Splitting
Splitting strings into substrings is realized by these 3 API functions:
Getting all prefixes
To get all possible prefixes of the given string you can call all-prefixes
function from the API. In its basic form, it takes one argument which should be a string and returns a lazy sequence of strings, including the original string in the last position:
(require '[smangler.api :as sa])
(sa/all-prefixes "") ; => nil
(sa/all-prefixes "abcdef") ; => ("a" "ab" "abc" "abcd" "abcde" "abcdef")
(sa/all-prefixes "a") ; => ("a")
Coercion to strings
You can pass other types of arguments and they will be coerced to strings. Single characters and numbers are supported, and so are collections of strings, characters and numbers:
(require '[smangler.api :as sa])
(sa/all-prefixes 12345) ; => ("1" "12" "123" "1234" "12345")
(sa/all-prefixes \a) ; => ("a")
(sa/all-prefixes [0 1 2]) ; => ("0" "01" "012")
(sa/all-prefixes [\a \b \c]) ; => ("a" "ab" "abc")
(sa/all-prefixes ["abc" "de"]) ; => ("a" "ab" "abc" "abcd" "abcde")
Custom splitter
Optionally, you can call all-prefixes
with 2 arguments passed. In this scenario the first argument should be a function which takes a single character and returns a character, false
or nil
:
(fn [character]
(and (some-lookup character) character)
The function is used to partition the string. As a result the prefixes will not be generated for all characters but for those substrings which are the effect of splitting the string each time the splitter returns a new value.
(require '[smangler.api :as sa])
(sa/all-prefixes #(and (= \a %) %)
"abcdef") ; => ("a" "abcdef")
Sets as splitters
It is common to use sets for partitioning the string. This is possible because in Clojure sets implement function interface which allows us to perform quick lookup:
(require '[smangler.api :as sa])
(sa/all-prefixes #{\a \b} "abcdef") ; => ("a" "ab" "abcdef")
(sa/all-prefixes #{\a} "abcdef") ; => ("a" abcdef")
Coercion to splitter
You can pass other types of arguments and they will be coerced to splitters.
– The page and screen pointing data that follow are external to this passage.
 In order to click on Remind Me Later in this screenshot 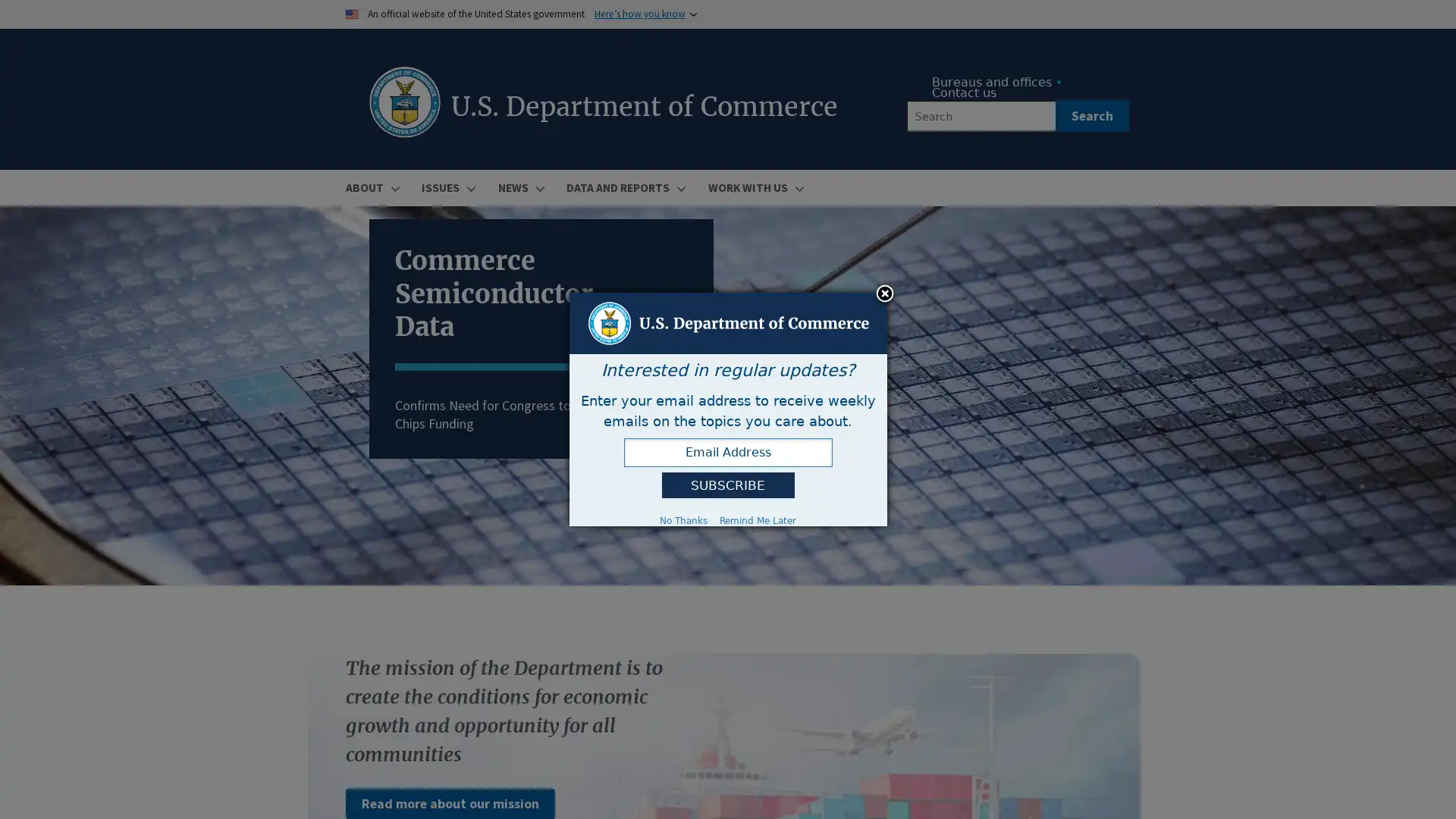, I will do `click(758, 519)`.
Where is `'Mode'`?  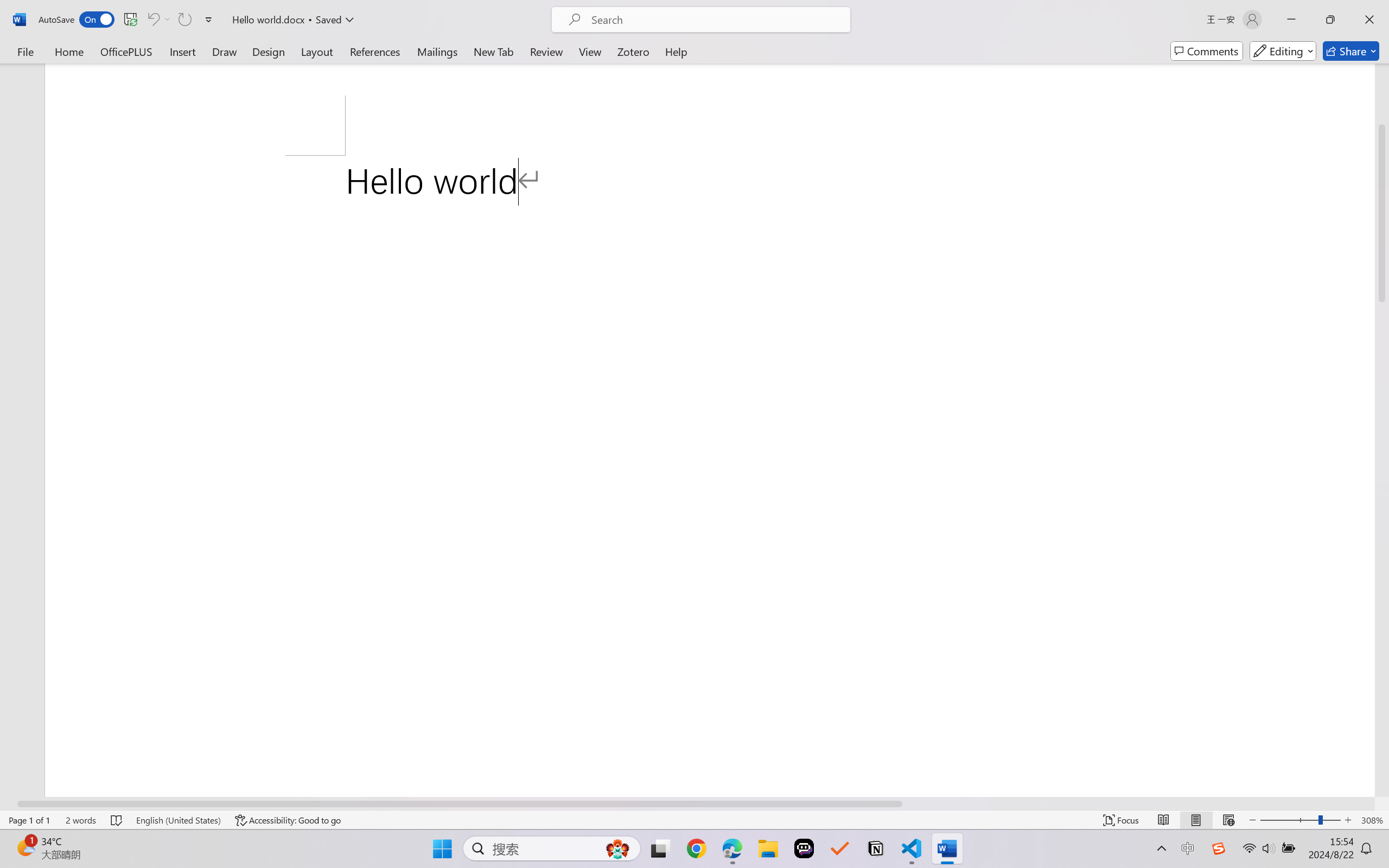
'Mode' is located at coordinates (1283, 50).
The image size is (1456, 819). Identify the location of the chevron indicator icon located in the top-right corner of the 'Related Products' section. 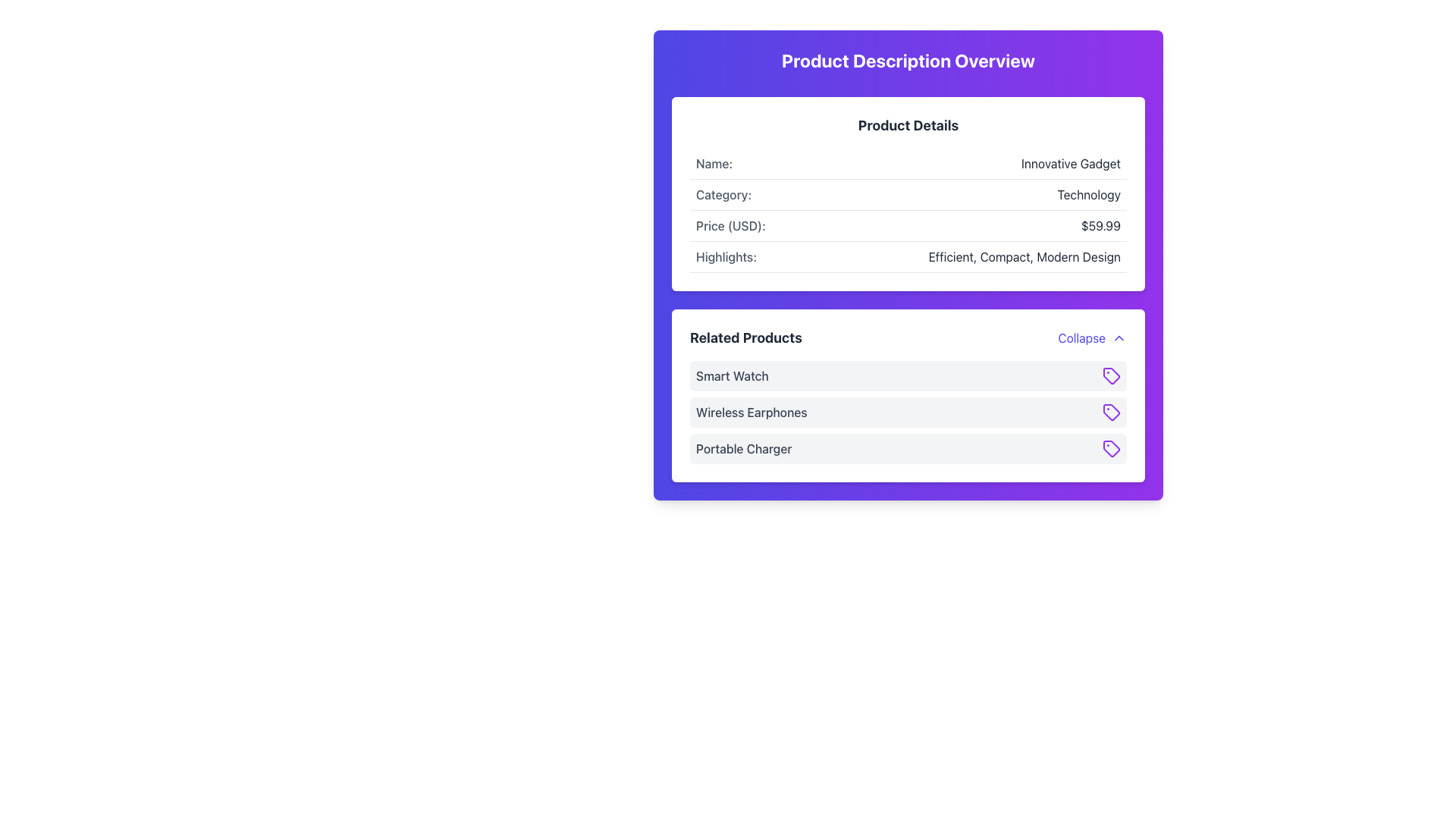
(1119, 337).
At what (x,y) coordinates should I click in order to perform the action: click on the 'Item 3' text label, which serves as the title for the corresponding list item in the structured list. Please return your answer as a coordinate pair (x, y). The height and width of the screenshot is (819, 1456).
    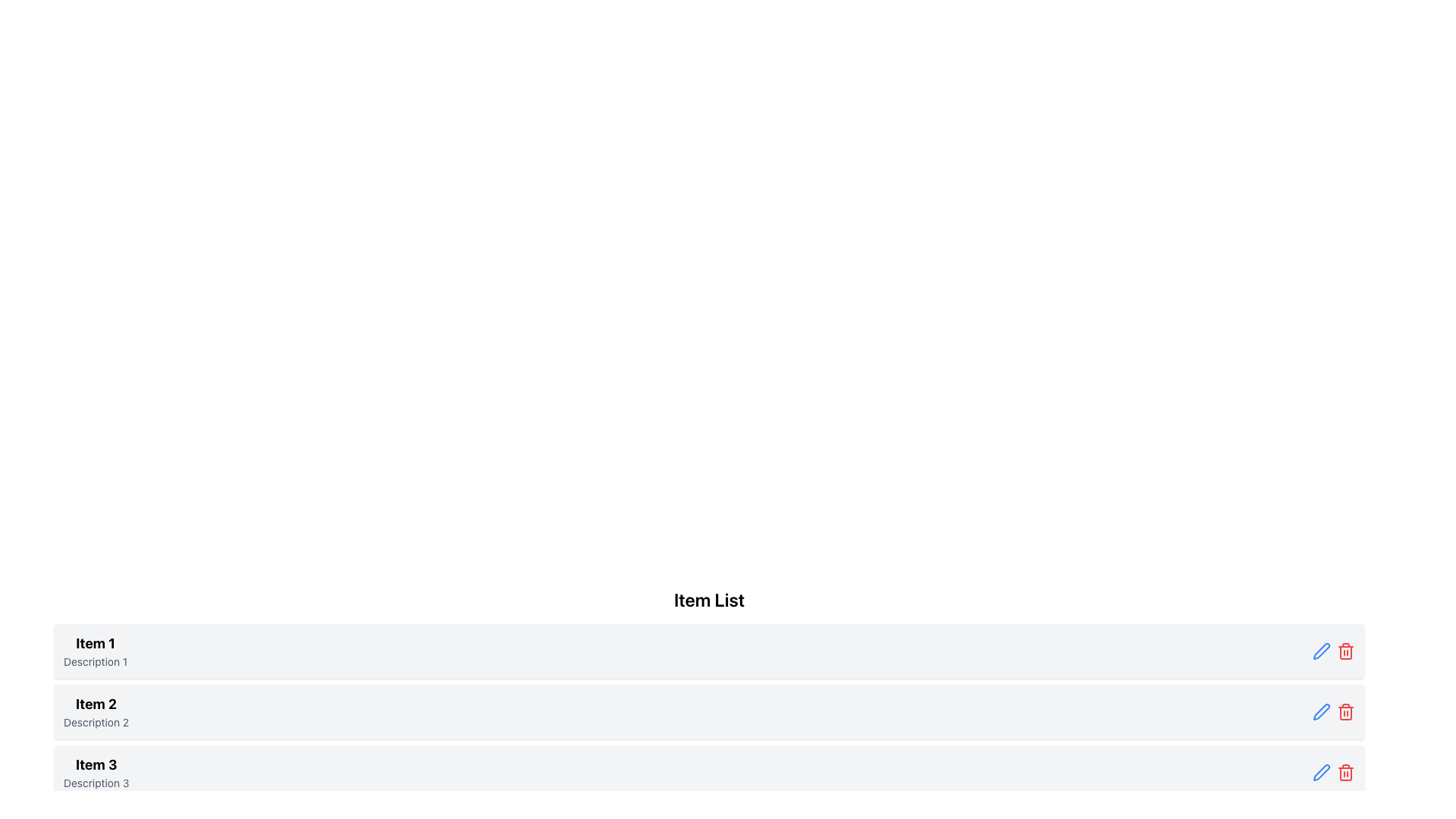
    Looking at the image, I should click on (96, 765).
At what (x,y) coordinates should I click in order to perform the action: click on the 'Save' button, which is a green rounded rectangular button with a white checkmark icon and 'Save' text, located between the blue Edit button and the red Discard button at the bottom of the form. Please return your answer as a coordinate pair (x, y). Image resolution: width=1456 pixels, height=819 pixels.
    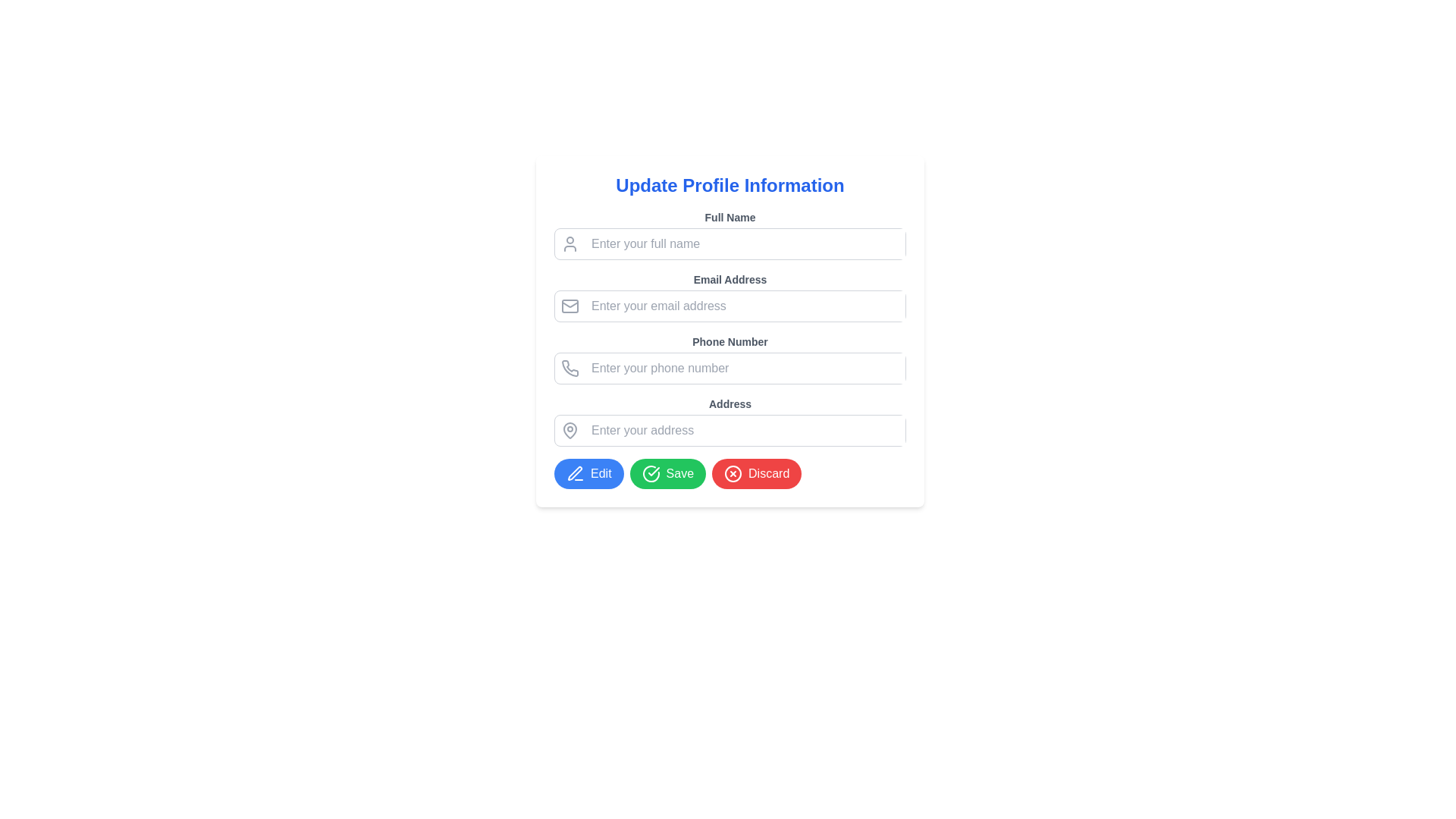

Single characters, strings and numbers are supported, and so are collections of strings, characters and numbers:
(require '[smangler.api :as sa])
(sa/all-prefixes \a "abcde") ; => ("a" "abcde")
(sa/all-prefixes 1 "abcde") ; => ("abcde")
(sa/all-prefixes 12 "12abcde") ; => ("1" "12" "12abcde")
(sa/all-prefixes [1 2] "12abcde") ; => ("1" "12" "12abcde")
(sa/all-prefixes [\a \b] "abcde") ; => ("a" "ab" "abcde")
(sa/all-prefixes "ab" "abcde") ; => ("a" "ab" "abcde")
Getting all suffixes
Getting all suffixes is possible with all-suffixes
. It takes the same arguments and returns the same kind of values as all-prefixes
but (as the name stands for) generates all possible suffixes for the given string:
(require '[smangler.api :as sa])
(sa/all-suffixes "") ; => nil
(sa/all-suffixes "abcdef") ; => ("abcdef" "bcdef" "cdef" "def" "ef" "f")
(sa/all-suffixes "a") ; => ("a")
(sa/all-suffixes 12345) ; => ("12345" "2345" "345" "45" "5")
(sa/all-suffixes \a) ; => ("a")
(sa/all-suffixes [0 1 2]) ; => ("012" "12" "2")
(sa/all-suffixes [\a \b \c]) ; => ("abc" "bc" "c")
(sa/all-suffixes ["abc" "de"]) ; => ("abcde" "bcde" "cde" "de" "e")
(sa/all-suffixes #(and (= \a %) %)
"abcdef") ; => ("abcdef" "bcdef")
(sa/all-suffixes #{\a \b} "abcdef") ; => ("abcdef" "bcdef" "cdef")
(sa/all-suffixes #{\a} "abcdef") ; => ("abcdef" "bcdef")
(sa/all-suffixes \a "abcde") ; => ("abcde" "bcde")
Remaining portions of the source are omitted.